An occasional article with one question put to six fanciers encompassing a range of views, knowledge and experience relevant to the art of fancy mouse exhibiting.
I received 4 replies from the six fanciers I canvassed. I could have asked another 2 to compensate for those that didn’t wish to contribute but decided to leave it as a reflection of the fancy whether that’s good, bad or indifferent. Thanks to all those that penned a reply.
Question: Define good stocksmanship (Part 2)
What is a good stockman or woman? For me it is the art of looking after the animals in our care. Professional stockmen are farmers who keep animals for their living. As hobbyists we are in charge of our mice and are really like small farmers who care for our small livestock for exhibition purposes. It could be asked if it is an art or science to be able to obtain the very best out of our charges. I believe it is a bit of both. The majority of mouse fanciers are practical breeders, not geneticists. The science of genetics is not essential to breed top quality show mice but a little knowledge can be helpful. Stockmanship requires hard work and dedication.

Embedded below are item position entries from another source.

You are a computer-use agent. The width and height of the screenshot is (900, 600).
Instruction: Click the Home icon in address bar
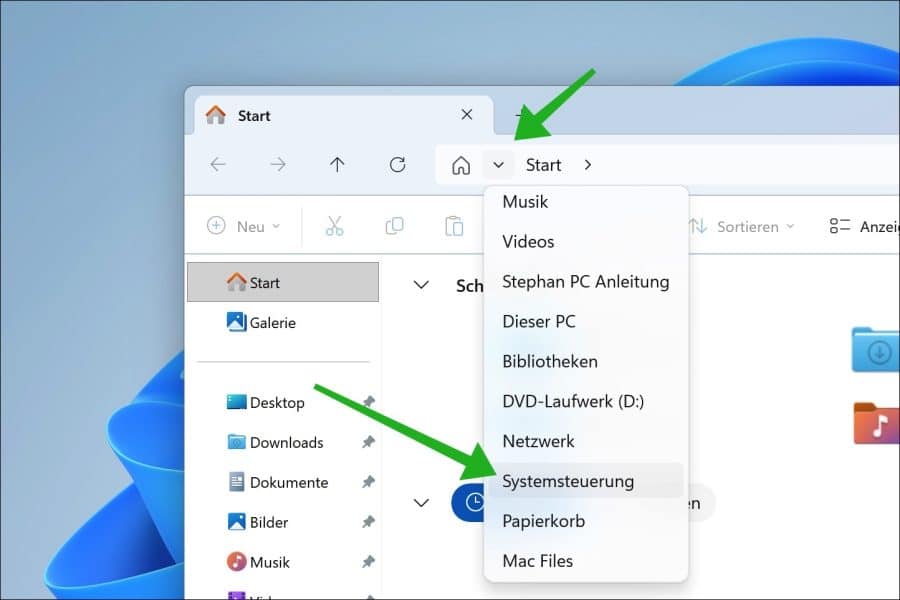point(460,165)
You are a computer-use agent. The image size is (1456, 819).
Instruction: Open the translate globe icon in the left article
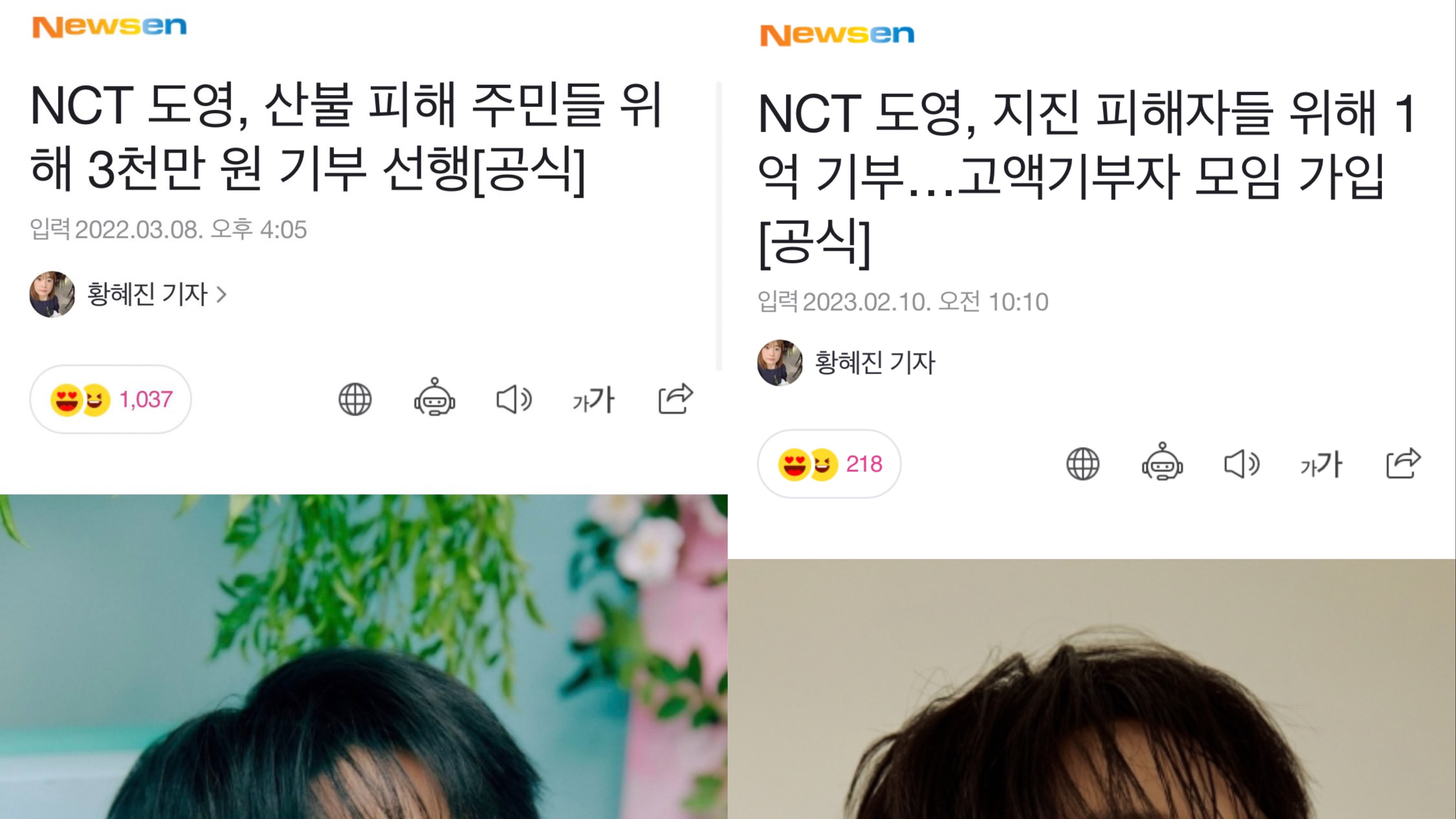(x=355, y=399)
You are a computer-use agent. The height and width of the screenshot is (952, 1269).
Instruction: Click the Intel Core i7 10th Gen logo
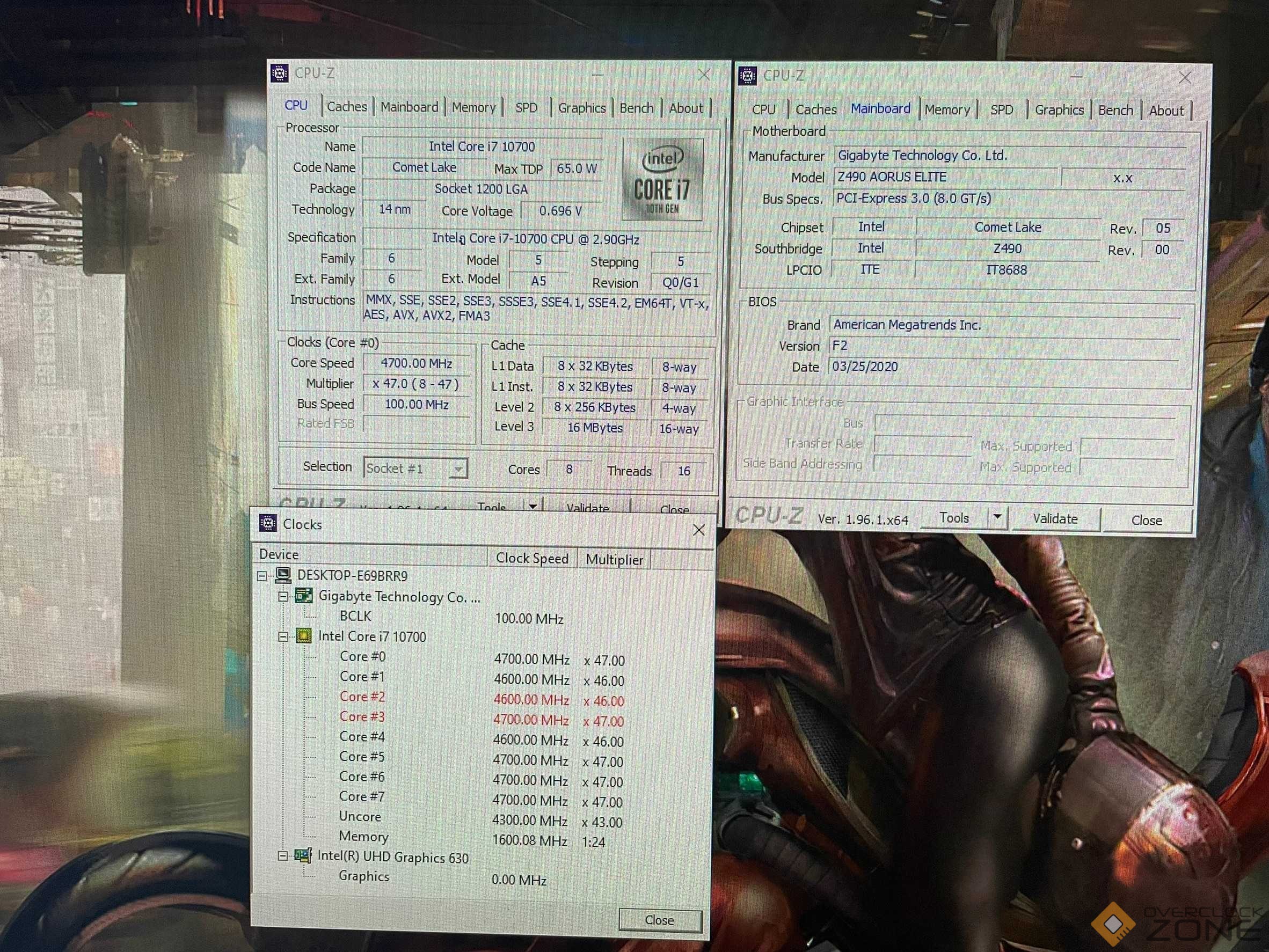click(662, 179)
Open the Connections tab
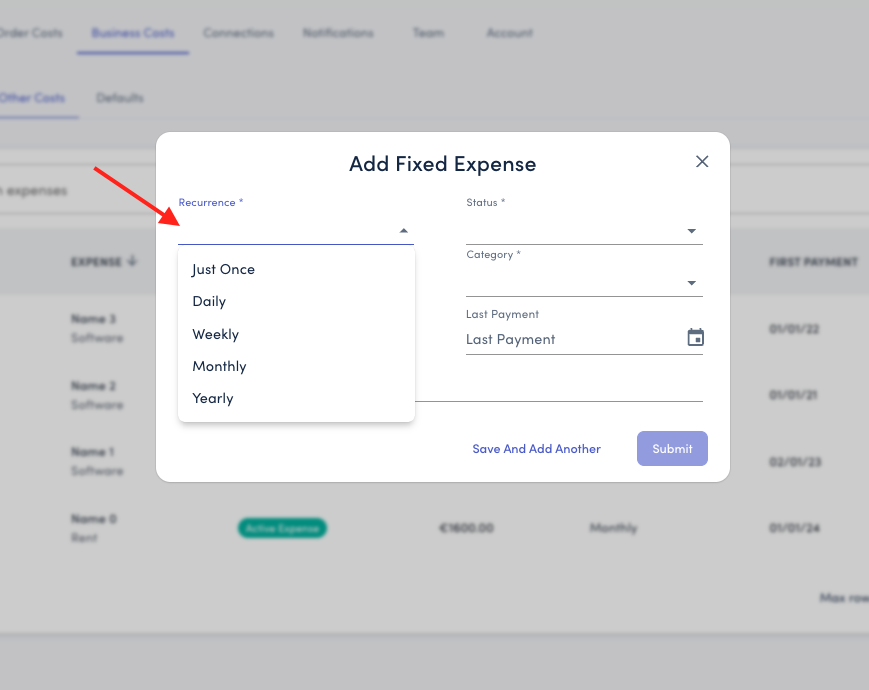The width and height of the screenshot is (869, 690). point(238,33)
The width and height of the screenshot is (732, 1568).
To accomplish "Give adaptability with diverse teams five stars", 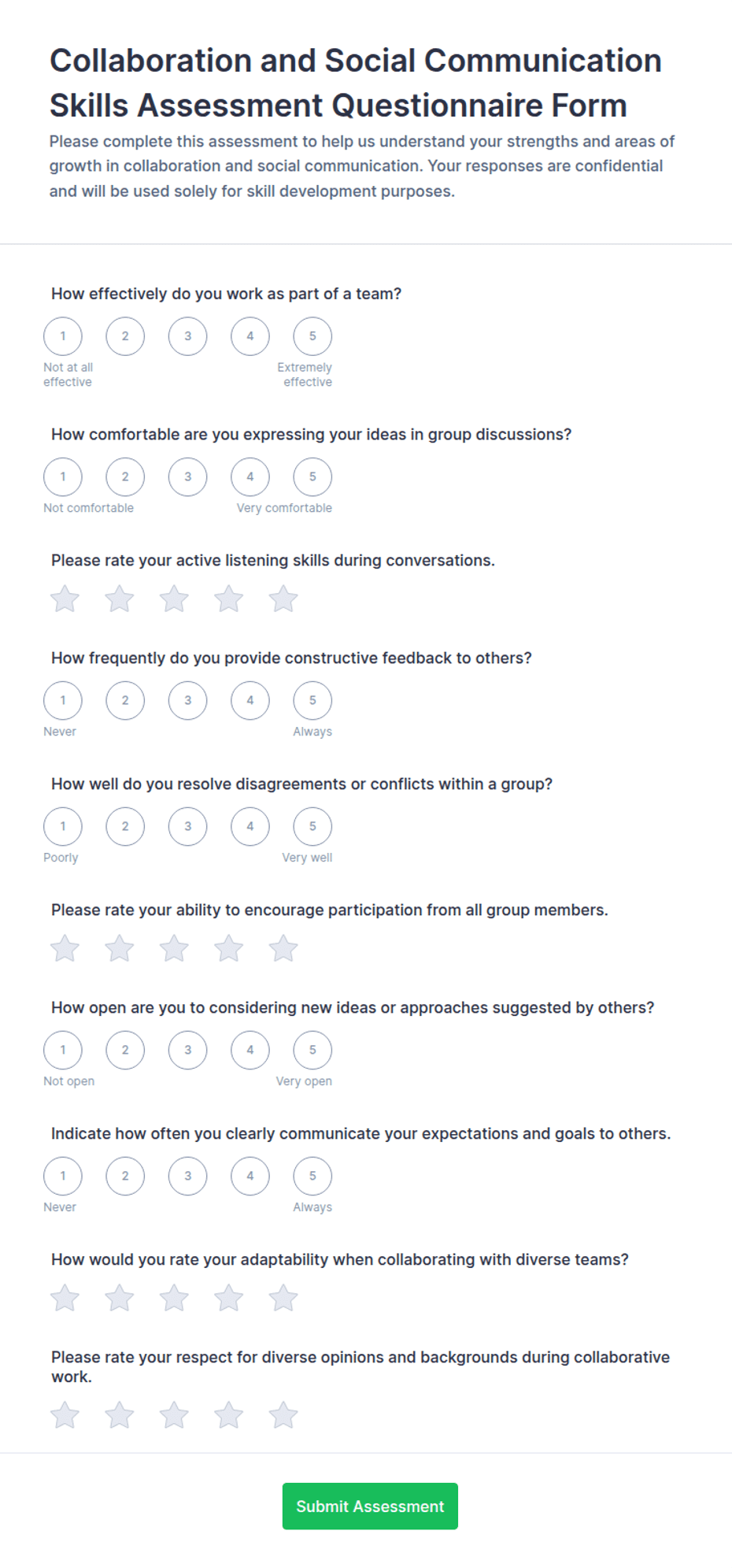I will click(x=283, y=1298).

The three experts in genetics I have known were Roy Robinson (author of Colour Inheritance in Small Livestock), Roger Hutchings (author of Fancy Mice, originator of present day B. E Creams) and Bryan Makin (producer of Silver Agouti and Argente Creme). However, they were not producing mice to consistently win big awards. On the other hand the following three NMC members had little knowledge of genetics but won nearly every possible award due to their fantastic stockmanship: Percy Ashley, Eric Kitchen and
Roger Edmonson. I read all their articles in ‘Fur & Feather’ and talked to them and gained useful and expert knowledge of how to manage mice. The following consists of some facts I have learnt and practiced over the years.
Thoroughly read again and again the NMC standards. The ‘general standard of excellence’ has stood the test of time for over 100 years.
A good stock person handles their mice as much as they can. This will make stock tractable for judging and you will learn from studying your stock.
Select and breed only from the best in your mousery. This is a talent that can be learnt from established fanciers. Visit mouseries and glean all the knowledge you can. Never mate a buck and doe with the same fault. It will become a fixture and failure in your stud. Never use any buck for stud purposes that is slim, racy with the type of an ideal doe. A big rough looking buck with a broad skull and lots of bone structure is ideal. Nowadays there is rarely a stud buck class on the schedule. I feel this is a mistake as the stud buck is one of the principal features of a good stud of mice.
To obtain a good stud buck, raise a maximum of three bucks per dam and eventually keep only the biggest and best one.
Never breed from does that are too young or immature. The reducing of litters is a necessity to maintain size, strength and stamina (Tony recommends raising same sex litters).
Cleaning out is a big part of stock management and should be done weekly. A good stockman keeps his stock in good condition at all times. A wonderfully coloured mouse that is not fit will never win in a good class.
Condition is of course a huge part of stockmanship. It is often said that condition goes in through the mouth by correct feeding. I feel that most people I have observed over the years do not feed enough. Apart from mice genetically prone to obesity i.e. reds, fawns, sables, it is difficult to over -feed. The mouse is more akin to the shrew which has a high metabolism.
I think I have exceeded my brief although there is still more to say. Feeding allied to good stockmanship will be the subject of another article.
(I have edited Tonys reply due to the length. If anyone would like to read the unabridged article please ask me to see it or have a chat with Tony, it’s a good read. SC)
Good stockmanship means taking
proper care of livestock in your possession (in other words, good husbandry) and understanding how to maintain its quality. These are equally important and inevitably mean weeding out individuals which do not come up to scratch by not adding them to the breeding programme. These principles apply to all forms of domesticated livestock.
Good husbandry must always be at the top of the agenda. To achieve it, you have to be observant of the stock and make sure it is kept in good condition, all the time. This means feeding a varied, high-quality diet, cleaning out regularly, and looking at and handling all the mice at least weekly, though preferably more than that. Healthy, fit mice will have a shiny coat, be alert and active, and feel as if they are vibrating when you handle them, particularly the young ones.
Maintaining quality is more difficult, and definitely a skill. Some faults, such as a kinked tail, or white toes on a dark mouse, are easy to spot, but there are many more which only become evident as the mouse matures. Making decisions on all the variable elements is what takes husbandry into stockmanship. No matter how good a mouse’s colour, or markings etc, it will only set your variety back if it is not sturdy and robust.
Stockmanship can be learned through experience, but those fanciers who have “an eye for a mouse” will have a headstart!